BAGHDAD - Suicide bombers have killed a prominent Iraqi parliamentarian and two US soldiers but President George W Bush planned a keynote speech to tell Americans it was vital to fight on to stabilise Iraq.
The White House billed the speech as a major effort by Bush to make his case on Iraq at a critical time, with Democrats and some members of his Republican Party in the US Congress pressuring him to show results or withdraw US troops.
"The stakes are high," said White House spokesman Scott McClellan, adding that Bush would describe the Iraqi insurgency as a "dangerous enemy that seeks to weaken our resolve".
Bush was expected to mark a year since Washington formally handed over sovereignty to Iraqis by calling on Americans to stay the course in his speech to the nation surrounded by troops at Fort Bragg, North Carolina.
Hours before Bush was to speak, two US soldiers were killed in separate suicide car bomb attacks on patrols.
Their deaths brought to 885 the number of US troops killed in Iraq in the year since sovereignty was granted, more than the 856 who died in the 15 months of the US-led invasion and formal occupation that preceded it.
US Marines pressed an offensive against Sunni Arab insurgents by sending 1000 US troops and 100 Iraqis on a major anti-guerrilla mission in the western Euphrates valley. Sunni Arabs, a minority in Iraq, held sway under Saddam Hussein.

SUPPLIED ENTRIES
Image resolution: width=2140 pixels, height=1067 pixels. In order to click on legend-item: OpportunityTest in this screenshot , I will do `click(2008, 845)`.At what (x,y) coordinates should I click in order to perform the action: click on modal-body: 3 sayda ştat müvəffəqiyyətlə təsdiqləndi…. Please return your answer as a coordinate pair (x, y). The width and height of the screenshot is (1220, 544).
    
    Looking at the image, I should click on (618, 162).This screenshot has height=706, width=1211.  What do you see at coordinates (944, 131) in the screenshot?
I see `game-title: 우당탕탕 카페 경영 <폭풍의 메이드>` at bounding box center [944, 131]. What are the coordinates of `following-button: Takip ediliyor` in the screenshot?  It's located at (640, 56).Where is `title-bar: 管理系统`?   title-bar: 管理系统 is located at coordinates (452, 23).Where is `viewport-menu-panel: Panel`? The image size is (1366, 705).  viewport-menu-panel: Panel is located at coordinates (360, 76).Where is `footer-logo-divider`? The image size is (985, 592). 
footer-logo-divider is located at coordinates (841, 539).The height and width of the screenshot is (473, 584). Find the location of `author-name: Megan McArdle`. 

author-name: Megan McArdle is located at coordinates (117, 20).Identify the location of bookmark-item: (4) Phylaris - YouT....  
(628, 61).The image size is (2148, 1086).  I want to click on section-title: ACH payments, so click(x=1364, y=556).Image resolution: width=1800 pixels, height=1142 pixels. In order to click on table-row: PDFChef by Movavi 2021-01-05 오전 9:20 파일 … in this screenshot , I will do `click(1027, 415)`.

EXERCISE INSTRUCTIONS
1/ Return the part of the Iraq news report starting with "Hours before Bush" and going on through "that preceded it.", copied word for word.
2/ List every person the Iraq news report mentions by name.
The records have no connection to the Iraq news report.

SOLUTIONS PER TASK
1/
Hours before Bush was to speak, two US soldiers were killed in separate suicide car bomb attacks on patrols.
Their deaths brought to 885 the number of US troops killed in Iraq in the year since sovereignty was granted, more than the 856 who died in the 15 months of the US-led invasion and formal occupation that preceded it.

2/ George W Bush, Scott McClellan, Saddam Hussein